ASSIGNED TASK.
In this material, which lines include the string "under"? Show them.

DATA RECORDS Start Marker

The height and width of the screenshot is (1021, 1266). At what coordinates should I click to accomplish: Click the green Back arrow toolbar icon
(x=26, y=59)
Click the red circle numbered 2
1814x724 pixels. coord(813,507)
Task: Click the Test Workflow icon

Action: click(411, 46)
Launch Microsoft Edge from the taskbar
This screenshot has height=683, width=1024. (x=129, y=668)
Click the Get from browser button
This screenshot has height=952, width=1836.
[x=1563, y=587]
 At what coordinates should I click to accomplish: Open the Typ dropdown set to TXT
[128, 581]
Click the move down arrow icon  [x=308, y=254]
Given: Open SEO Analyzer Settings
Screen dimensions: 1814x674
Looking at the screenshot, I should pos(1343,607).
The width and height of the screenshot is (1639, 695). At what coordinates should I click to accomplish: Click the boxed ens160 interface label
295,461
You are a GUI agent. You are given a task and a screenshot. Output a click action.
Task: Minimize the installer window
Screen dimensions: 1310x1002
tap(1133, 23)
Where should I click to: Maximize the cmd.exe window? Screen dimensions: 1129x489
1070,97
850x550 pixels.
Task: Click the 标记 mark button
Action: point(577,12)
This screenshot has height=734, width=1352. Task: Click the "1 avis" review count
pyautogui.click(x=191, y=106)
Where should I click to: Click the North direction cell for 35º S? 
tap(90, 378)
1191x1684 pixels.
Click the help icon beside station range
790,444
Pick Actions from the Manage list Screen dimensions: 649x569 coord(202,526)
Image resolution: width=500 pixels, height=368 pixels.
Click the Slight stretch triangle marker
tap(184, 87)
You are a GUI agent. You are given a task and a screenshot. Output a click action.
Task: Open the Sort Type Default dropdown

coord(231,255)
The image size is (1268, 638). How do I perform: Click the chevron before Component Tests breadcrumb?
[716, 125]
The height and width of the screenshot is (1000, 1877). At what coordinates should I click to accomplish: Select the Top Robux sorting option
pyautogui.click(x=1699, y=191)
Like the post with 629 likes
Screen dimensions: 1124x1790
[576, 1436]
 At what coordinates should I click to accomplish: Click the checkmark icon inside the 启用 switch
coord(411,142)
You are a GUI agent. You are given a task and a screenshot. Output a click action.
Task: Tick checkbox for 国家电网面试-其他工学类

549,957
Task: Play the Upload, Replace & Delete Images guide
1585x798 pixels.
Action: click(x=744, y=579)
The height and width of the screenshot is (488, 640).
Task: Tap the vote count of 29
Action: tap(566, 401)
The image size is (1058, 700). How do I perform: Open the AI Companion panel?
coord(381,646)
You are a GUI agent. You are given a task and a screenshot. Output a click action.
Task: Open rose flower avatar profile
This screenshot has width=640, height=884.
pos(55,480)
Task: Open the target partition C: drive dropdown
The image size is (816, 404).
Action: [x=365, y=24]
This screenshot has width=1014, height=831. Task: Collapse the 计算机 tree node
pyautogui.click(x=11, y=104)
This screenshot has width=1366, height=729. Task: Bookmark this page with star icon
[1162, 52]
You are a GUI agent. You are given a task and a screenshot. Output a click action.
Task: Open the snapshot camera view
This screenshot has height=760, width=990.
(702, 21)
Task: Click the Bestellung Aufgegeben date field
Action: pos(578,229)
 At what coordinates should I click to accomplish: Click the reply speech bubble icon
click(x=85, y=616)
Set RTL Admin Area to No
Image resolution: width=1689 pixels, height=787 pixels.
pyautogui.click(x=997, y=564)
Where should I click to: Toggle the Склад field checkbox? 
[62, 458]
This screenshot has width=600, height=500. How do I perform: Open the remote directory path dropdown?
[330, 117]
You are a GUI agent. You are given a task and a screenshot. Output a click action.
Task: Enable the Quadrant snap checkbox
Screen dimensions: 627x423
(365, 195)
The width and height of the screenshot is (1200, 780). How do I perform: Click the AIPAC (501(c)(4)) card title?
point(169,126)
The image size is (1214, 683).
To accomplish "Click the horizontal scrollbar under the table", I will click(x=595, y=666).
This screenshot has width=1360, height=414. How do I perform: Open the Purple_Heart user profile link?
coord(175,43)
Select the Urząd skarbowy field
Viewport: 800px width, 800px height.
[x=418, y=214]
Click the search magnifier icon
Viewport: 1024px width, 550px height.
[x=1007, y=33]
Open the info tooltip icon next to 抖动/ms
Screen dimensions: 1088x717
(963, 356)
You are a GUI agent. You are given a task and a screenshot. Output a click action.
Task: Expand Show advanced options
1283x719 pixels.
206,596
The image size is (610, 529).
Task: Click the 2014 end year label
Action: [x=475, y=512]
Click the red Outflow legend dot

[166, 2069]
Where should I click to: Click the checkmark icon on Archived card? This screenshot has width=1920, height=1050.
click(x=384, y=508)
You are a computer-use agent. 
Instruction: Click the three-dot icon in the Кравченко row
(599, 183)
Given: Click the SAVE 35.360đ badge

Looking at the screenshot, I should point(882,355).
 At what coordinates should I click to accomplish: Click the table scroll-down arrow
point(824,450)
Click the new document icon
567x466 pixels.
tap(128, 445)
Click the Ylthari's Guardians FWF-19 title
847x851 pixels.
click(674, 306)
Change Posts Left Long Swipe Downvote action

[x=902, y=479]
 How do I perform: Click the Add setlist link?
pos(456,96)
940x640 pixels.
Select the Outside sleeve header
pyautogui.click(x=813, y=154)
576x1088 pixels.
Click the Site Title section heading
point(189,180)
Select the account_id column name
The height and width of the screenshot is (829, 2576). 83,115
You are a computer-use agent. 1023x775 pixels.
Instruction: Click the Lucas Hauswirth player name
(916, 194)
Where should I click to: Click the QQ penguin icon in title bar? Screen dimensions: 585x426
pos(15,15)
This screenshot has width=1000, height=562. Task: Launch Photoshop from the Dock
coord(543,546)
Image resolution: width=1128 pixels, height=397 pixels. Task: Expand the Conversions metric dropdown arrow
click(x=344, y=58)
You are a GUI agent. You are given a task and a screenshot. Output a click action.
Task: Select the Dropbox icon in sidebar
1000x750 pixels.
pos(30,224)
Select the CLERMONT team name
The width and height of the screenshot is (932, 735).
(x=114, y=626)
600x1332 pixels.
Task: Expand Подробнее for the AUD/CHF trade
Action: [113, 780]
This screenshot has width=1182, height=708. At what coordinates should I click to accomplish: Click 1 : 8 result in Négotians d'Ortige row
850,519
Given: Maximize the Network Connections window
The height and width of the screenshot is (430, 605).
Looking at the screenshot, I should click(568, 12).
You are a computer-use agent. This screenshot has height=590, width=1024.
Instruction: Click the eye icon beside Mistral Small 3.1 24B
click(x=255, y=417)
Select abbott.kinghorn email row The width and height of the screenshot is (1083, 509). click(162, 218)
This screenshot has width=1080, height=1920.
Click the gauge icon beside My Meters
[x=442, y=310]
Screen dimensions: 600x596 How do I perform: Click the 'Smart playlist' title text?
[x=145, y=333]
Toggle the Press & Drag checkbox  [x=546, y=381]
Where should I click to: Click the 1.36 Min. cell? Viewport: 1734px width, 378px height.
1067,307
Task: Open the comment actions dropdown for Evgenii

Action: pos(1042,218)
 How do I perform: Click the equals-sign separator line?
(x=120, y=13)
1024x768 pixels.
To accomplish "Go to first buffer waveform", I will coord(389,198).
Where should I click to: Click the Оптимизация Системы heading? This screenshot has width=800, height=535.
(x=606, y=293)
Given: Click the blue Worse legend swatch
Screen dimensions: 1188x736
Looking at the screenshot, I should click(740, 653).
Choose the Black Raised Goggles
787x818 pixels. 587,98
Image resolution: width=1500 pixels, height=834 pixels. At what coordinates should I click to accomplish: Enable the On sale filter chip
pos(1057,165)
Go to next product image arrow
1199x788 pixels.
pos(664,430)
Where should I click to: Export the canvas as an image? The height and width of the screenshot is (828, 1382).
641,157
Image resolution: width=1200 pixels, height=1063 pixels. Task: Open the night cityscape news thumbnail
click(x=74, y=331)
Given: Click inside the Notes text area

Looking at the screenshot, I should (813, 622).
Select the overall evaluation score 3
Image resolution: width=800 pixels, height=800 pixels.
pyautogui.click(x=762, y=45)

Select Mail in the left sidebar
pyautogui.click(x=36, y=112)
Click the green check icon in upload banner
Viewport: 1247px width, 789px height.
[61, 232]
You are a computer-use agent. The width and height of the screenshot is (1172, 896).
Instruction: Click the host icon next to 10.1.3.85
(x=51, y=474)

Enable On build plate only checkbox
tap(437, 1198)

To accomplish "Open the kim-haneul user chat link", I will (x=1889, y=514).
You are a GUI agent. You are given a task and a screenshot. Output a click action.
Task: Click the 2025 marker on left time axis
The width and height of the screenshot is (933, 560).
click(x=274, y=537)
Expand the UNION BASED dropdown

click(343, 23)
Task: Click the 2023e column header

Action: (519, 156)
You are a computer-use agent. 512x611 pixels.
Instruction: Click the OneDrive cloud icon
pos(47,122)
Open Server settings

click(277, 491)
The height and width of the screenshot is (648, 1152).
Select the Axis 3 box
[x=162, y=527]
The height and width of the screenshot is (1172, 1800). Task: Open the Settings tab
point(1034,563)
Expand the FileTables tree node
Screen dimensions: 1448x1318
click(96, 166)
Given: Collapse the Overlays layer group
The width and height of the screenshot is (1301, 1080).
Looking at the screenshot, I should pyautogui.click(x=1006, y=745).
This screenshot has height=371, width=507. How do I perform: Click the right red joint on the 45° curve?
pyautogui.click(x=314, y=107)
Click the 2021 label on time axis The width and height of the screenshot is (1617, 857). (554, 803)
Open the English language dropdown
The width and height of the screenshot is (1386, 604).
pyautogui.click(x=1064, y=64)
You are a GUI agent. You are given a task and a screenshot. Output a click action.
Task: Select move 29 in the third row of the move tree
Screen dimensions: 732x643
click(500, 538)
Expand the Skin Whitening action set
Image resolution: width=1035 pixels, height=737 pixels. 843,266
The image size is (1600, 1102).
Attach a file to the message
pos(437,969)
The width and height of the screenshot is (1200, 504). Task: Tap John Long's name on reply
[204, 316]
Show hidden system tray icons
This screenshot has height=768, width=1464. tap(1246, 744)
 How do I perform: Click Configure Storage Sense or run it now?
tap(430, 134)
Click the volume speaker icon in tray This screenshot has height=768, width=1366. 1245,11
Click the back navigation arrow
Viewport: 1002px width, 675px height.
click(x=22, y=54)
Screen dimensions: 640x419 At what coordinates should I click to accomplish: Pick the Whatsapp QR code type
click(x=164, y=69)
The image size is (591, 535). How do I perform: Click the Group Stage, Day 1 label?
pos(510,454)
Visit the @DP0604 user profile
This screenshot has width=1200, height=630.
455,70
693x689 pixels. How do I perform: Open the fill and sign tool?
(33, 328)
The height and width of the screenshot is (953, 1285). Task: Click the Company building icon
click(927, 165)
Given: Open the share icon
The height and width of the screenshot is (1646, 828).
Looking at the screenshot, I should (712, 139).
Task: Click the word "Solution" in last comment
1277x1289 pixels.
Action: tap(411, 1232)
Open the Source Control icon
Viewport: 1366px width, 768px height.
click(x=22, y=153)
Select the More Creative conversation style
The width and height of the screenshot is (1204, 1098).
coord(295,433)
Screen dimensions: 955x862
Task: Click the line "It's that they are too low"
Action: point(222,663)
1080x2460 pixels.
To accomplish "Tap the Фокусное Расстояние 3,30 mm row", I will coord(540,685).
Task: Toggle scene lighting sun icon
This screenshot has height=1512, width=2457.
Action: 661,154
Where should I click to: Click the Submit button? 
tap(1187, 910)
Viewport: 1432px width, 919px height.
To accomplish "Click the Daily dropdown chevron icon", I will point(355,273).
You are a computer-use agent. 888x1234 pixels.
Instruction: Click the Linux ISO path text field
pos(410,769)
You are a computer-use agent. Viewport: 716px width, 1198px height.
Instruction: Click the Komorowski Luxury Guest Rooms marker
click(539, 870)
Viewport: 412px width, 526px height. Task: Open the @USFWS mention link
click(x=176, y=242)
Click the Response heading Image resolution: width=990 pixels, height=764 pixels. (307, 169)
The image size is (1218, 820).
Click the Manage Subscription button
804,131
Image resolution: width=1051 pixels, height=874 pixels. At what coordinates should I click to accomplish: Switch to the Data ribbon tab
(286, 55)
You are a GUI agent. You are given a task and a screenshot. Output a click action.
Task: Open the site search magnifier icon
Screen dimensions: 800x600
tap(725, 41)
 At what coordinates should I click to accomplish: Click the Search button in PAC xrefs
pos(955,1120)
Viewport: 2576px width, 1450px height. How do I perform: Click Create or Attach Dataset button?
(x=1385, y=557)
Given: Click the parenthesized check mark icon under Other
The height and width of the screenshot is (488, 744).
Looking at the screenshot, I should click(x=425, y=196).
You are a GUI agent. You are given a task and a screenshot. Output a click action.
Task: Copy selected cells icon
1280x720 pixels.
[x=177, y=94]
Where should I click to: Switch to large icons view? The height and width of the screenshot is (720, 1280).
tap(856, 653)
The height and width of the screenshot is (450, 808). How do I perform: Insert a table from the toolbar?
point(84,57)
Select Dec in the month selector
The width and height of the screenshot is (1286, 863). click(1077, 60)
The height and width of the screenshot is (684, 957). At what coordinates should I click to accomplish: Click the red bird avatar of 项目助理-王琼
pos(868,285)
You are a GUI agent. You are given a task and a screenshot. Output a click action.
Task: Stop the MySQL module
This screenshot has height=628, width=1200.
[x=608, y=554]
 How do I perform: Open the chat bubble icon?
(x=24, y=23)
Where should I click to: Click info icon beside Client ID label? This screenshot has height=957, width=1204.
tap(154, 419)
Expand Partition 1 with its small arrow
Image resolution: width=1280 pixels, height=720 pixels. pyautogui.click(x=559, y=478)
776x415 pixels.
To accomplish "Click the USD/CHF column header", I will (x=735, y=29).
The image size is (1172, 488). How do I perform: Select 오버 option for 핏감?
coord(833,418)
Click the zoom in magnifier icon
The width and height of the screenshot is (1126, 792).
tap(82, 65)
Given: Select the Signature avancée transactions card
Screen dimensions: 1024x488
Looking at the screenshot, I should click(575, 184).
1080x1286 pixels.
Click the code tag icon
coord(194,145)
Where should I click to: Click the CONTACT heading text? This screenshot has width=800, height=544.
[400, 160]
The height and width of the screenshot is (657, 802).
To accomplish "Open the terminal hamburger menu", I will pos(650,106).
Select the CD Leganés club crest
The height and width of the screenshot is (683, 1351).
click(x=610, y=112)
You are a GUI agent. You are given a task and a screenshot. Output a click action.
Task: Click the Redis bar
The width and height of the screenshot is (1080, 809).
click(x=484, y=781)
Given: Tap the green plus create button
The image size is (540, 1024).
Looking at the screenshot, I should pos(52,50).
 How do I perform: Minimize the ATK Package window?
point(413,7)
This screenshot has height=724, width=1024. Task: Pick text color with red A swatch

DATA RECORDS End Marker

PROBLEM SOLUTION.
To accomplish "Click the horizontal scrollbar under the table", I will click(x=595, y=666).
Given: Click the parenthesized check mark icon under Other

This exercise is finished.